Fragmento:
►
Como en los años 50, todo el empolvado establishment político -menos los tres diputados comunistas- se dio cita en el centro cultural del palacio presidencial de La Moneda -un subterráneo hermético, a salvo de bombas y terroristas- para escuchar el «Discurso a las Américas», con que Obama cumpliría su promesa de «una nueva asociación entre iguales» con su ahora bastante encogido patio trasero. Y el mensaje consistió, en lo medular, en dos cosas: 1. Estados Unidos facilitará (no se comprometió a financiar) el intercambio anual de cien mil estudiantes norteamericanos y cien mil latinoamericanos, y 2. Washington seguirá intentando derrocar al gobierno cubano. O sea, otro Cuerpo de Paz, y más agresiones contra la isla revolucionaria.

Un detalle protocolar: cuando el discurso de Obama empezó a deslizarse hacia párrafos tipo «así como defendemos la democracia dentro de nuestras fronteras, comprometámonos a hacerlo en todo el hemisferio», la cámara de la televisión oficial de Chile abruptamente hizo un plano cerrado de las visiblemente incómodas embajadoras de Nicaragua, Maria Luisa Robreto, y de Venezuela, María Lourdes Urbaneja, que ni antes ni después aparecieron en pantalla.
◄
Datos proporcionados:
►
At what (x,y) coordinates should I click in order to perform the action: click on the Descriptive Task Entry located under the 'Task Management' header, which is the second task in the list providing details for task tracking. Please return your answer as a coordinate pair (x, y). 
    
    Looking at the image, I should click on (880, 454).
◄
Objetivo: Por favor, edita el fragmento sobre el discurso de Obama en La Moneda: reprodúcelo entre "Como en los" y "la isla revolucionaria.", ambos incluidos, sustituyendo "patio trasero" por "traspatio".

Resultado esperado:
Como en los años 50, todo el empolvado establishment político -menos los tres diputados comunistas- se dio cita en el centro cultural del palacio presidencial de La Moneda -un subterráneo hermético, a salvo de bombas y terroristas- para escuchar el «Discurso a las Américas», con que Obama cumpliría su promesa de «una nueva asociación entre iguales» con su ahora bastante encogido traspatio. Y el mensaje consistió, en lo medular, en dos cosas: 1. Estados Unidos facilitará (no se comprometió a financiar) el intercambio anual de cien mil estudiantes norteamericanos y cien mil latinoamericanos, y 2. Washington seguirá intentando derrocar al gobierno cubano. O sea, otro Cuerpo de Paz, y más agresiones contra la isla revolucionaria.